Jamais en retard d’une tendance
Guitares rock, matraque de percussions, l’intro du premier titre Dulce con chile surprend… pour mieux enthousiasmer. Sur cette chanson où un couple s’aime et se déchire, Sergent Garcia rappe, chante en espagnol sur un tapis de basses électro. Un premier single qui va vite vous tourner dans les tympans. Le rayon "machine à danser" est d’ailleurs fort bien achalandé dans cette cuvée. La bombe salsa Eres Tu ne pourra pas vous laisser de glace, obligé que vous serez de fondre sous les cuivres incandescents du refrain. Même sanction avec Pintame, cette fois gorgée de mambo.

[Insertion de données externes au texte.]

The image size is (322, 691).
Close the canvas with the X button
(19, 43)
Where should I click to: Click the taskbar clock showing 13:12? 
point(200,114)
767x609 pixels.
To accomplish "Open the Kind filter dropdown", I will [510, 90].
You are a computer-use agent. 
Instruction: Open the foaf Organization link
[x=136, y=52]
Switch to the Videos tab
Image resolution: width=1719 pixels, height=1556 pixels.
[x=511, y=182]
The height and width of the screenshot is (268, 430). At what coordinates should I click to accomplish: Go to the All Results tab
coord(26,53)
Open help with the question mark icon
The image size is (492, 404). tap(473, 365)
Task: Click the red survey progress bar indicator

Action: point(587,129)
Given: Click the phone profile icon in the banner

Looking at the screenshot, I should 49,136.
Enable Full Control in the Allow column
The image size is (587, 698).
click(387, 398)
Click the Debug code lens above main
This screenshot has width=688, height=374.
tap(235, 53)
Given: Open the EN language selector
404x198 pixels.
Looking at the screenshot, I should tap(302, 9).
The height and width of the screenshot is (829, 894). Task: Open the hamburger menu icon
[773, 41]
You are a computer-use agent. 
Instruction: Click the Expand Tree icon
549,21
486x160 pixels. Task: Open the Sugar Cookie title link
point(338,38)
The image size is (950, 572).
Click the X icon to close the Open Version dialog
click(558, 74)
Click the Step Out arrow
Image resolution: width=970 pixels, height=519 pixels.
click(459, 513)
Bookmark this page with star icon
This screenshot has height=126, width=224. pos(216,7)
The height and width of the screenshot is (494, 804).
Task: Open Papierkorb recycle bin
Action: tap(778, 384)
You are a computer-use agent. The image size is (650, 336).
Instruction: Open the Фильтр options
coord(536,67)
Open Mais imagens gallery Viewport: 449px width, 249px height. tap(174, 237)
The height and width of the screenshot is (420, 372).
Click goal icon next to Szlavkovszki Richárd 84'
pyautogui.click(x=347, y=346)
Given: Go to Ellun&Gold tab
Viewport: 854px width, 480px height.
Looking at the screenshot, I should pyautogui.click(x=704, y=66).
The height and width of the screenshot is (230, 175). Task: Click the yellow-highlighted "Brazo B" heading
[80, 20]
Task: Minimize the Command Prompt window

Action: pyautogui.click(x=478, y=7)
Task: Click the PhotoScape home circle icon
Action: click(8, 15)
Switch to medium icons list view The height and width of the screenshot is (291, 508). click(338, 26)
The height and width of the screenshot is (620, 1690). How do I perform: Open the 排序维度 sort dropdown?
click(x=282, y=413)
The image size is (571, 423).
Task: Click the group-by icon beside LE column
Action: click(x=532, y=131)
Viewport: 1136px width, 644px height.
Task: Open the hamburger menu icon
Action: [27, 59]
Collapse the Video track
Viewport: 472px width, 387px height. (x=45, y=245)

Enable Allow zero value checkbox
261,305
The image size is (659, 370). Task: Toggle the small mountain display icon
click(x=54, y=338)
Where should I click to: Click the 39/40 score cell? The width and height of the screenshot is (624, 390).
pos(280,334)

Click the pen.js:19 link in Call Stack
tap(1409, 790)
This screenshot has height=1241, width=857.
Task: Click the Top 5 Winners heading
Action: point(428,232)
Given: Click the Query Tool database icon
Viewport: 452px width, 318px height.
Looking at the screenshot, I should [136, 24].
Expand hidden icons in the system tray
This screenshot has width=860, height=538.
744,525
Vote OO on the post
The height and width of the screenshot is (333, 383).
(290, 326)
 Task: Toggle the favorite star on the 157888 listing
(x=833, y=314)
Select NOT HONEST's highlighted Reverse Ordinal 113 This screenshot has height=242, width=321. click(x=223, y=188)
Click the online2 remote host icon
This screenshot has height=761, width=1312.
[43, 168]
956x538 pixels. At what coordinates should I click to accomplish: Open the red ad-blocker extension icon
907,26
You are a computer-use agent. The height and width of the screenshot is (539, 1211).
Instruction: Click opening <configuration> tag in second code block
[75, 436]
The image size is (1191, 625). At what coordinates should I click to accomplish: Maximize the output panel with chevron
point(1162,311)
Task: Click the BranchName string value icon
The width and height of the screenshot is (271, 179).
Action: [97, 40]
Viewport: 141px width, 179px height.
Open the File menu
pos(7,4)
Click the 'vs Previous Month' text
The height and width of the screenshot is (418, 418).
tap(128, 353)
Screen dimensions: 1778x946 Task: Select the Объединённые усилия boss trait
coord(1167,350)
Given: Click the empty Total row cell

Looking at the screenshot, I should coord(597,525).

Sergent Garcia ne renie rien. Si le reggae est moins mis en avant que sur ses précédents albums, il sert toujours de creuset à ses compositions. Que ce soit avec le folk très argentin Tantas Cosas, chanté en duo avec la Cubaine Yaité Ramos Rodriguez ou sur cette chanson en français, Guantanamo City, avec un break dancehall étudié pour faire chavirer les concerts. A noter que les paroles de ce titre sont l’œuvre de Karim Berrouka, l’ex-acolyte de Bruno au sein du combo punk alternatif Ludwig von 88.
Jamais en retard d’une tendance, avec Si solo fuera yo un pajaro, Sergent Garcia se met au reggaeton, le son du moment, mélange de rap, musique latine et reggae. Le Français garde d’ailleurs toujours une affection particulière pour le hip hop qu’il sert pur avec des relents d’Eminem sur Non-words ou coupé à la salsa dans Les 5 sens du guerrier.
C’est cette alliance entre musique populaire et urbaine que Bruno cherchait à atteindre. Pour cela, il s’est adjoint les services de Toy Hernandez, le producteur de Control Machete, le premier groupe de rap latino à avoir irradié sur tout le continent américain à la fin des années 90. Sa capacité à intégrer un instrument acoustique dans une structure électronique l’a emballé d’emblée. Le résultat est parfaitement convaincant sur Yo me voy pa’ la cumbia où le Sergent lorgne vers la cumbia, ce style à base d’accordéon, répandue dans toute l’Amérique latine (même si les connaisseurs ne jurent que par la colombienne, la vraie !).
Un pont entre tradition et modernité
Cette collaboration avec le Mexicain lui a permis d’enregistrer au pays des Aztèques, à Monterrey, ville limitrophe des Etats-Unis. Un choix loin d’être anodin puisque pour le chanteur, le Mexique représente la charnière entre nord et sud, tradition et modernité. Le titre de ce cinquième album, Mascaras, (masques en français), est d’ailleurs un hommage à une des grandes traditions du pays : la lucha libre. Dans ce catch très populaire, les protagonistes montent sur le ring le visage couvert d’une cagoule. Un choix allégorique pour El Sergento, une façon de rappeler que dans notre monde de communication à outrance, les idées, les personnes ne correspondent pas toujours à la description qui en est faite. Derrière les effets d’annonce, il faut encore chercher la vérité.
De Mexico à Barranquilla, en passant par Buenos Aires ou Lima, Sergent Garcia vous offre le meilleur de la musique latine. Sa salsa-muffin maintenant bien étoffée se coule librement dans tous les styles du continent. Plus qu’un disque, Mascaras se révèle bien vite une carte de visite plus que présentable des musiques qui émoustillent cette Amérique hispanisante. Une bonne manière de continuer l’été à la rentrée.